I swallow a snarky comment about fryers and Camels or Marlboros. “Let me guess. You and Mr. E sat downwind. Didn’t think to move?”

He hit me with his brilliant blue eyes, a brow arched. “You make it sound like there was somewhere else to sit. It was like everyone was coming out of hibernation. We had to wait in line at a couple places.”

That sounds about right. “I can’t believe you had to sit downwind of the fryer at every bar you hit.”

“Well, there was one where they didn’t set up the fryers outside.” He adds one more note, then snaps the cover on the dry-erase marker. “Well done, love. You finished your first round of revision.”

I stand beside him in front of the board. “Um, thanks, I guess.”

“You sound disappointed.”

“I wasn’t, until I dug into my homework assignment.” Plotting. This assignment, my last for the class, looks at the story plot points. I’ve been feeling a major lack of satisfaction with the story, even after I figured out the plot to begin with. When I dug into my homework, I realized why. “I need to adjust the plot. Like, a significant change.”

My Muse swaps the marker in his hand for a different color, and adds another note. “That’s a good thing. You found the problem now, rather than two revisions from now.”

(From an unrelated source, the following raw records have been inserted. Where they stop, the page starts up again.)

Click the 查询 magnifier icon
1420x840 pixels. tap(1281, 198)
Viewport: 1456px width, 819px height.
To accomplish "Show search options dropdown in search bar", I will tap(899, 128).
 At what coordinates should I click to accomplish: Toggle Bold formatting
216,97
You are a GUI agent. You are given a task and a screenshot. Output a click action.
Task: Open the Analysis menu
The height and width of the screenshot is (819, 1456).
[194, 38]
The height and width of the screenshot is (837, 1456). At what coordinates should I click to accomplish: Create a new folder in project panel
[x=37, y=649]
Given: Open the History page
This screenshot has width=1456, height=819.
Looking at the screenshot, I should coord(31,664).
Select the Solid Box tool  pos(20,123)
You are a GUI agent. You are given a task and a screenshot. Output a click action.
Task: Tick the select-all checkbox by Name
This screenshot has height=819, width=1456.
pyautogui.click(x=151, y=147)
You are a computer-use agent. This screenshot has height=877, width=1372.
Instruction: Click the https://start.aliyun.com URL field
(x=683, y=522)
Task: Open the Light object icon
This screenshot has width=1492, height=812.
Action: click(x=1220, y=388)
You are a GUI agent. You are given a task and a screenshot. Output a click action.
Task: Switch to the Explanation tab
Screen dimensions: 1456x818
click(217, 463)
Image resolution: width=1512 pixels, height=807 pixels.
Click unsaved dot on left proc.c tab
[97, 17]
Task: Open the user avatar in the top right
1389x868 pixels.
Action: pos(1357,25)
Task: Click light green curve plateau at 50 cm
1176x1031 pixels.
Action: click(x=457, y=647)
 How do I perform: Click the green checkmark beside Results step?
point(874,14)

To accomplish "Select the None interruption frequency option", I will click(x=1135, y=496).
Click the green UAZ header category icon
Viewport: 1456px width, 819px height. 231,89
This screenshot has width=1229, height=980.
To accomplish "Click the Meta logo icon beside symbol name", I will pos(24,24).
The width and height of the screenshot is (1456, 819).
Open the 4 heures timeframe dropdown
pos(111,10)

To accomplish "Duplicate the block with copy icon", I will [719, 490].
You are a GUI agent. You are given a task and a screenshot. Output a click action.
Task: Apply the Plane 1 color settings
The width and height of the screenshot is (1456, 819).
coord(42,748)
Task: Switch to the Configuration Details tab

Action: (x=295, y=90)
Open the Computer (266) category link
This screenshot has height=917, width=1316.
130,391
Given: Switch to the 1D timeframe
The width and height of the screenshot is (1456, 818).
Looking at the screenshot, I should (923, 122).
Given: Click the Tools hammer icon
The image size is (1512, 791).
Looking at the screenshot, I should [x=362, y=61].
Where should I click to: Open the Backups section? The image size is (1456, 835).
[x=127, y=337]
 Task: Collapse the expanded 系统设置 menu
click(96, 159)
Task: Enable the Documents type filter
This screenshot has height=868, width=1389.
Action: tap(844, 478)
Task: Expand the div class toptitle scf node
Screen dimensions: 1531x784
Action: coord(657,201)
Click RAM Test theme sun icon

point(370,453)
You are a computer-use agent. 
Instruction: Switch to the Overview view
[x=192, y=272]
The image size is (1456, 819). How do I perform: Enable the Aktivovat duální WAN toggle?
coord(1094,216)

“You could have said something earlier, like before I finished the first draft–correction, finished the first draft after seven false starts. Maybe I would have gotten through it faster. Like after only five false starts.”

He rests an arm around my shoulders. The smell of French fries assaults my nose. “You forget one thing, love.”

“What’s that?”

“You don’t always listen to me.” Before I can respond, he continues. “Besides, you got to feel like you accomplished something by finishing the first round of revision. There’s a lot to be said about feeling like you’ve made progress. It’s important for all writers, but especially for one who tossed out seven partially-finished first drafts.”

“So, you didn’t hammer me with the revelation until I finished the first revision? Do you know how much further I’d be if I’d figured this out sooner?” I’m so glad I’m taking this class, because I’m not sure how long it would have taken me to see the glaring weak spot otherwise.

“How much have you learned because you analyzed the plot for your homework?” He tosses the marker onto the sill of the board. “You know the story will be stronger because of it.” He squeezes my shoulders, then heads to the mini-fridge and pulls out a brewski. He points the bottle at me then the board before twisting off the cap and slinging it into the trash. “Get your homework finished so we can work on that other story. I have a few ideas.”

I’m sure you do. He’s right, I can see the places where the plot needs work, which is part of the process. I do find it frustrating to get through one round of revision before I have that head-slapping “DUH!” moment.

Come to think of it, I’ve had a lot of those “DUH!” moments with this story. Sheesh.

Now that I’m done with my first round of revision, once I finish my homework, I’ll move on to a different story for a few weeks to let Book 2 rest. After this class, I have one more to take to get my second badge and move one step closer to my writing certificate.